## WHAT YOU ARE ASKED TO DO
According to the passage on butyl ester production, to about what concentration can native Clostridial producers accumulate butanol in culture?

## READING PASSAGE
Production of Short Chain Butyl Esters By E. coli As a Strategy for Butanol Extraction

Interest in expanding our use of renewable energies has been gaining momentum over the last few decades. Biological production of transportation fuels, especially, has been of growing research interest, with ethanol fuel leading the way as a surrogate for gasoline. However, ethanol is not the most ideal bio-alcohol fuel because of its low energy density relative to gasoline, and water solubility. Compared to ethanol, butanol fuel is less hydroscopic, less volatile, less corrosive, and contains an energy density that is more similar to gasoline. Butanol is naturally produced by certain species of Clostridia through a metabolic pathway known as acetone, butanol and ethanol (ABE) fermentation, of which butanol constitutes the major product. This ABE pathway has been expressed in more tractable organisms such as Escherichia coli and Saccharomyces cerevisiae, and manipulation of these host microbes to maximize their butanol yield is a current stream of research, with one of its tributaries being the improvement of host butanol tolerance. Microbial butanol exposure is significantly toxic, with even native Clostridial producers only capable of accumulating it to approximately 2% (v/v) in culture, limiting final butanol titres.

In this research we investigate an alternative strategy to improve tolerance, and therefore yield, of butanol in microbial cultures. This strategy involves sequestering the endogenous butanol made by E. coli heterologously expressing the ABE fermentation pathway, into a more neutral ester molecule that can both accumulate to higher concentrations in culture with minimal toxic effect, as well as permeate into the media where it can be collected downstream for butanol recovery. Here we discuss the feasibility of such a strategy, from the initial selection of an appropriate candidate butyl ester through to engineering E. coli harbouring the ABE pathway for butyl ester synthesis.

[Saved entries]

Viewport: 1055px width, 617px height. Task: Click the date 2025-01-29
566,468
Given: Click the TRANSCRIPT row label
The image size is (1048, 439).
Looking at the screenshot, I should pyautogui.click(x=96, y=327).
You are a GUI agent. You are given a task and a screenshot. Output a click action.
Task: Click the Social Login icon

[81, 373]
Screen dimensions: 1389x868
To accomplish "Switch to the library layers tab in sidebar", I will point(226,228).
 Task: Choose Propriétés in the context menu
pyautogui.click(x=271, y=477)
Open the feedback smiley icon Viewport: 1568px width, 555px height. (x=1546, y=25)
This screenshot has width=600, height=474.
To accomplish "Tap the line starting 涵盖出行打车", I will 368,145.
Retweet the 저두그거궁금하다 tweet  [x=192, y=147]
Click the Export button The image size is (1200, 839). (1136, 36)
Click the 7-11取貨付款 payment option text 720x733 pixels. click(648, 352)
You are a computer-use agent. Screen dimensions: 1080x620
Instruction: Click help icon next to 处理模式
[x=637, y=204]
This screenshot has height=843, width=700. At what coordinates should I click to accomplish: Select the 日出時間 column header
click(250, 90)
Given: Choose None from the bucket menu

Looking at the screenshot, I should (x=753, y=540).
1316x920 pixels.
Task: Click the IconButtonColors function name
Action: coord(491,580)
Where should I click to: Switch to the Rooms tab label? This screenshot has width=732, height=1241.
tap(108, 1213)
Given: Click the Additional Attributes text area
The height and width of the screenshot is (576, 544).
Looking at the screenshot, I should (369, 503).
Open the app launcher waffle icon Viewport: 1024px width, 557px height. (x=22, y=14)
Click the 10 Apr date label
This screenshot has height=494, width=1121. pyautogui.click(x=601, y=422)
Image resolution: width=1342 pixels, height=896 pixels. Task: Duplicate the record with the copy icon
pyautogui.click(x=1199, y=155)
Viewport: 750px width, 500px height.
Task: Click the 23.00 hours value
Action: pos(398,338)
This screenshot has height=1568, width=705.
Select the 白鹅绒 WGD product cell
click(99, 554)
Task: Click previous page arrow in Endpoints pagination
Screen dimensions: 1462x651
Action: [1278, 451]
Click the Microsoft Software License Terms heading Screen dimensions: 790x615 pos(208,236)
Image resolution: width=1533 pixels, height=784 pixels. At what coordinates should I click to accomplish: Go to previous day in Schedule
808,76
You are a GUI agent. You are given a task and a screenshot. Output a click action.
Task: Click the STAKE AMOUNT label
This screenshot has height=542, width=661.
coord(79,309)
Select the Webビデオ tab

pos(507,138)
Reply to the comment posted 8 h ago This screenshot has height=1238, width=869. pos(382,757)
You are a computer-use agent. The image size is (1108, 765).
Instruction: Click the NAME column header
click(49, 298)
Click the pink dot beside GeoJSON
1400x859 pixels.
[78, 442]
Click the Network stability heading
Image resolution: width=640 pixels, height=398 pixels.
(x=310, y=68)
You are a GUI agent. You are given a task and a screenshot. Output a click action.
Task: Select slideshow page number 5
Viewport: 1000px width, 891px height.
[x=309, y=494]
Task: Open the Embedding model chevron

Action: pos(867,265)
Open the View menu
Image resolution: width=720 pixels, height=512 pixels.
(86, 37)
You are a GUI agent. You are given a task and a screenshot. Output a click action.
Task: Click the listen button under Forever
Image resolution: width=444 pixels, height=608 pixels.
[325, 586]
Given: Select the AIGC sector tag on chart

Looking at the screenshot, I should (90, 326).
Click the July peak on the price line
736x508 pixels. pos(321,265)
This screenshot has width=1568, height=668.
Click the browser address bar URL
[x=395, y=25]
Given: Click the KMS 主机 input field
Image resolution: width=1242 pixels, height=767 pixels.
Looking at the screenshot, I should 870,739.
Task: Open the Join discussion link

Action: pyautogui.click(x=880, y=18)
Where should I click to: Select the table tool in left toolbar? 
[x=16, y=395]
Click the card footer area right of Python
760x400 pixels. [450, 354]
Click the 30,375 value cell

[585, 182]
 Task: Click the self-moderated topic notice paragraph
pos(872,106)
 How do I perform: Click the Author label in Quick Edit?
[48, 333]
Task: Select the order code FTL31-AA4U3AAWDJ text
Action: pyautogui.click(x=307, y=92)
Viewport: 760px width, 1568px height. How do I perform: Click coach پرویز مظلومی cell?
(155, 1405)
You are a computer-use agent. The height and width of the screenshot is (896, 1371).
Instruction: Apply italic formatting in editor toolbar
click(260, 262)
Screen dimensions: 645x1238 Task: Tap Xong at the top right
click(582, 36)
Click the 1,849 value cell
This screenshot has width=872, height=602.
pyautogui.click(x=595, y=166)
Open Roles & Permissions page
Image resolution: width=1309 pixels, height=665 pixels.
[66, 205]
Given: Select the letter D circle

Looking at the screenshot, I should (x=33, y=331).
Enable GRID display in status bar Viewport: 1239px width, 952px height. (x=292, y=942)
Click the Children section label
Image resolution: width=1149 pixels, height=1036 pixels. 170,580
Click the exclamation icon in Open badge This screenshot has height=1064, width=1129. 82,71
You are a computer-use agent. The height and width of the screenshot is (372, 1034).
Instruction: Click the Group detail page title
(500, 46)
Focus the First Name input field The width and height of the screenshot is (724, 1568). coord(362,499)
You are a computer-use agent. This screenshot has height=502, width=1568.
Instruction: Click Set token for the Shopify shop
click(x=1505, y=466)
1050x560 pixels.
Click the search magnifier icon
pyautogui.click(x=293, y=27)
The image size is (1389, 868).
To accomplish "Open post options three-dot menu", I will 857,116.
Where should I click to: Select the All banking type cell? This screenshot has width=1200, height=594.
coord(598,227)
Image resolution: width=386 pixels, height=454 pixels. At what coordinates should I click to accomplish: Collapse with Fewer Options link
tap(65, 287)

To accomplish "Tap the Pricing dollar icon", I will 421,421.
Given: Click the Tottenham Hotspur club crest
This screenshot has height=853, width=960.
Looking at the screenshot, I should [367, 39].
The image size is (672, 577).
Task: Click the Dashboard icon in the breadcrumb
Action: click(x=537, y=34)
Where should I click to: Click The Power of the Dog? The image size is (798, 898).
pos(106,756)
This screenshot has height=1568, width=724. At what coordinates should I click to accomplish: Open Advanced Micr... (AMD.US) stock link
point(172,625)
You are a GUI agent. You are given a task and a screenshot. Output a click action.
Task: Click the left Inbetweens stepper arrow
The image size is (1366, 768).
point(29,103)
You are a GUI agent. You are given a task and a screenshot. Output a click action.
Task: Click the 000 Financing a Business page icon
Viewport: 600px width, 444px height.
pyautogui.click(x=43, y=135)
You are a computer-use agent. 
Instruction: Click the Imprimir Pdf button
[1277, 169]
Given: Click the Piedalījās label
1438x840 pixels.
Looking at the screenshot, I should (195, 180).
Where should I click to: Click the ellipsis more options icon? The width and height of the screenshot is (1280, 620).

## RESULT
Approximately 2% (v/v).